In the data below, find the line containing "Instruction: Select Youtube"; transcribe it and each line after it exactly, through the last, skipping pictures.

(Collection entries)
________

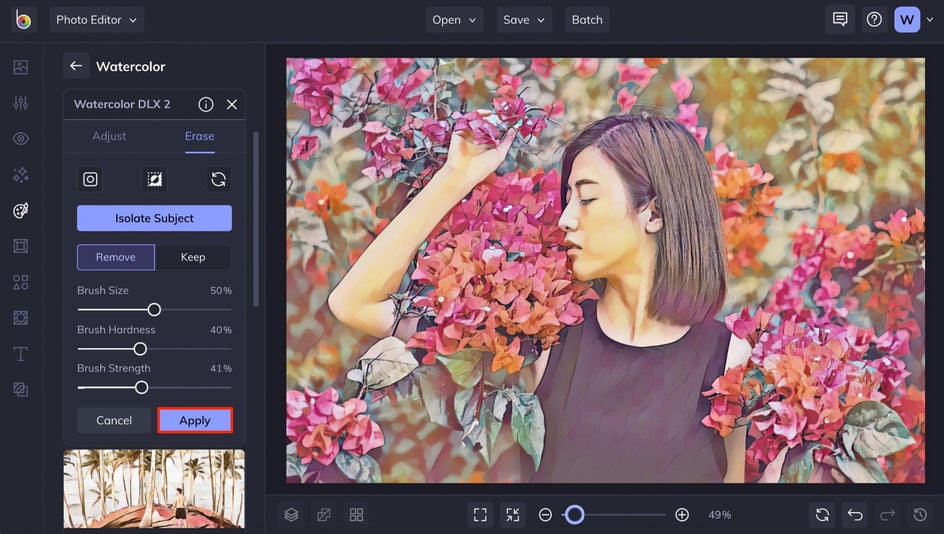
Task: Select the Keep brush mode
Action: pos(193,257)
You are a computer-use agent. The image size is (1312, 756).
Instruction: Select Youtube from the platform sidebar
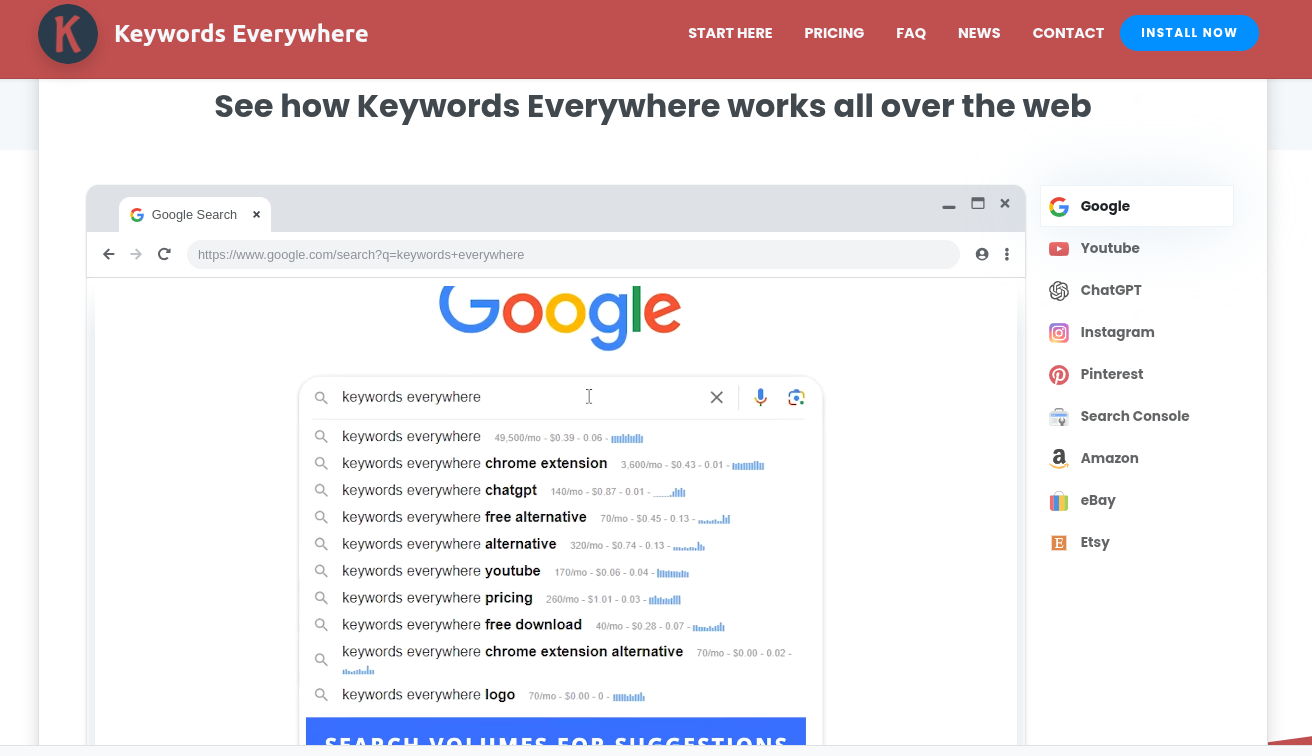pyautogui.click(x=1110, y=248)
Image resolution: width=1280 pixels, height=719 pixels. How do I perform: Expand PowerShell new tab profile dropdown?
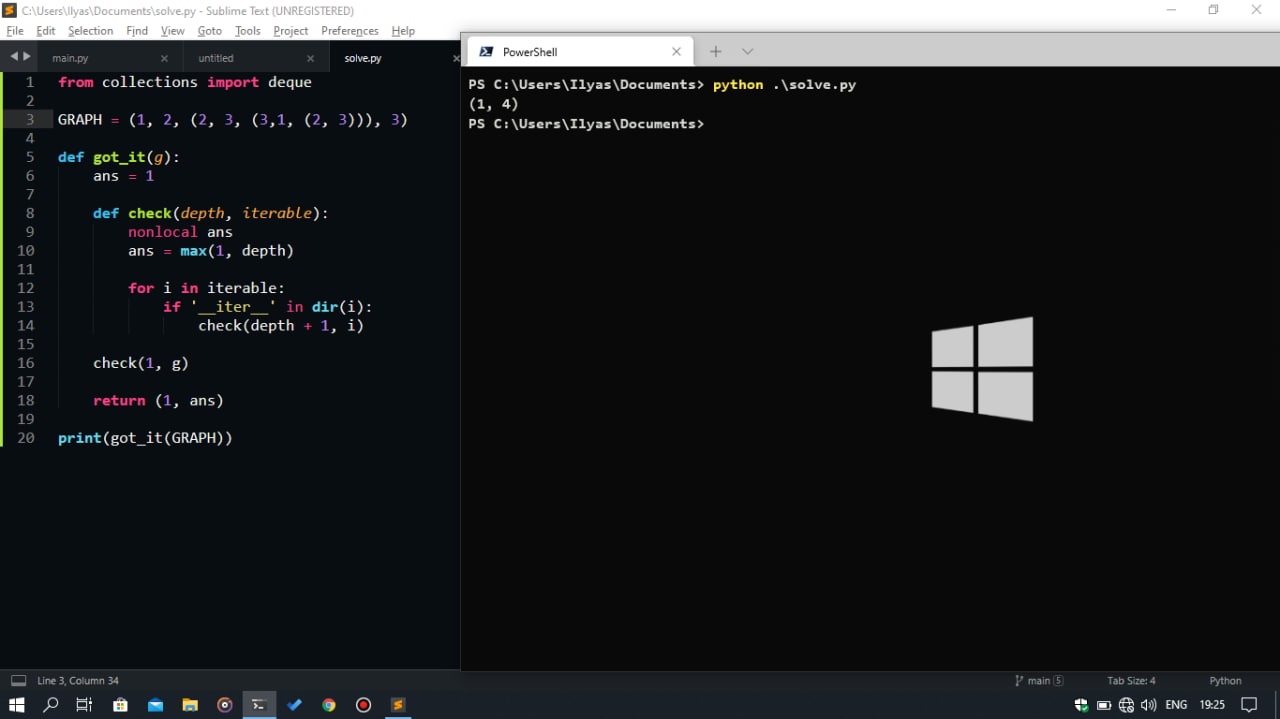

________

◆ Reply:
Instruction: Select Youtube from the platform sidebar
pyautogui.click(x=1110, y=248)
Image resolution: width=1280 pixels, height=719 pixels. How do I perform: Expand PowerShell new tab profile dropdown?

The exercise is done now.